Acetabular fractures are typically treated with a surgical procedure called open reduction and internal fixation. However, non-surgical treatment may be suitable for certain stable fractures that do not affect the weight-bearing part of the hip socket and fractures where the intact part of the socket can still maintain stability. Non-surgical management may involve bed rest initially, followed by foot-flat partial weight bearing. Regular x-rays are taken to monitor healing progress, and full weight-bearing is usually achieved within 6 to 12 weeks. Surgical treatment may be necessary for fractures that cause hip joint instability, have trapped bone or soft tissue within the joint, or when non-operative treatment does not provide satisfactory outcomes. Surgical options include hip replacement surgery or percutaneous fixation, a minimally invasive procedure performed using x-ray guidance. The choice of surgical approach depends on the fracture type, time since injury, and the extent of displacement. Following successful reduction, the fracture fragments are secured and reinforced using buttress plates.

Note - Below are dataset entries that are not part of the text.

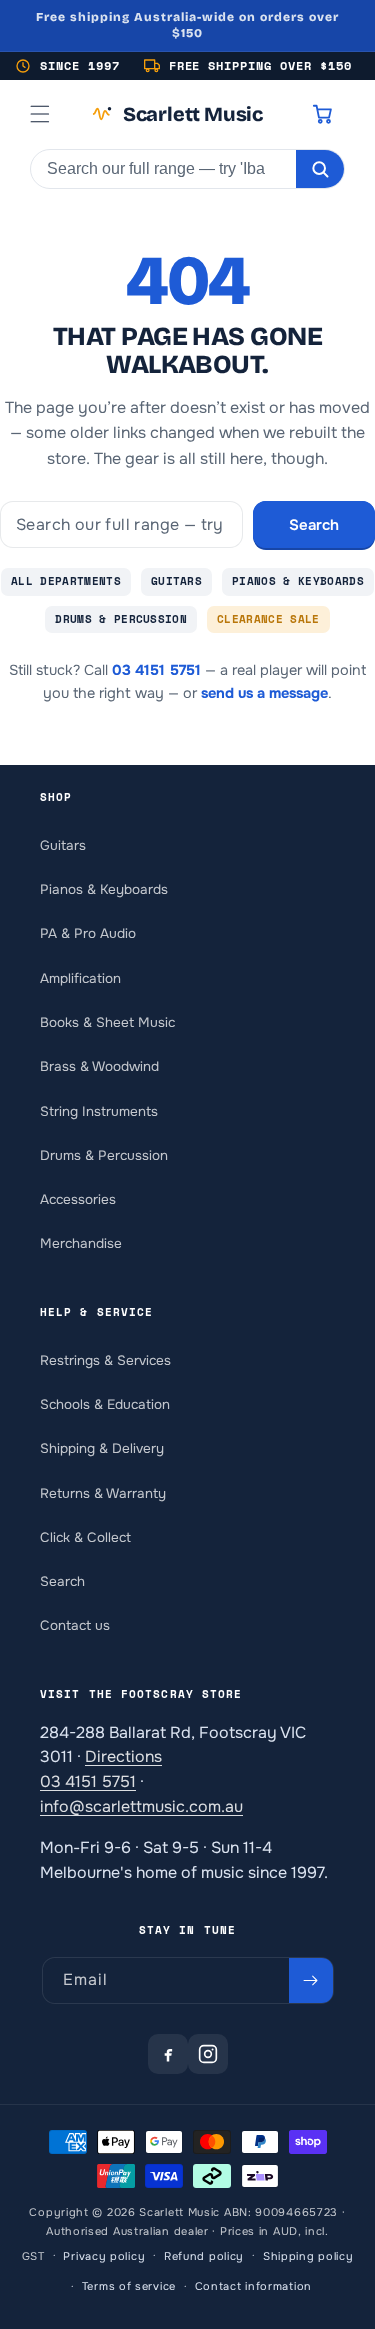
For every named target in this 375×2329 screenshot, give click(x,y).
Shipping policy (308, 2256)
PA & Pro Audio (88, 933)
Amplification (80, 978)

The side effects when treating Acetabular Fractures may include: - Post-traumatic arthritis and bone death (osteonecrosis), with the risk of developing arthritis later on greatly depending on the quality of the fracture reduction. - Infection, which occurs in about 5% of cases. - Nerve injury caused by the medical treatment or surgery. - Deep vein thrombosis (DVT), which occurs in about 4% of cases with symptoms, and 1% leading to pulmonary embolism. - Problematic surgical devices within the joint. - Abnormal bone growth in non-skeletal tissues (heterotopic ossification), which is more likely with extended and KL procedures compared to ilioinguinal procedures.

The prognosis for acetabular fractures depends on several factors, including the fracture pattern, the condition of the hip at the time of injury, damage to the femoral head, how well the hip is reduced, and the stability of the joint after treatment. T-shaped fractures have the worst outlook. The clinical and x-ray results at the one year mark are the most reliable indicators of long-term outcome, as most hip sockets do not continue to improve after this point.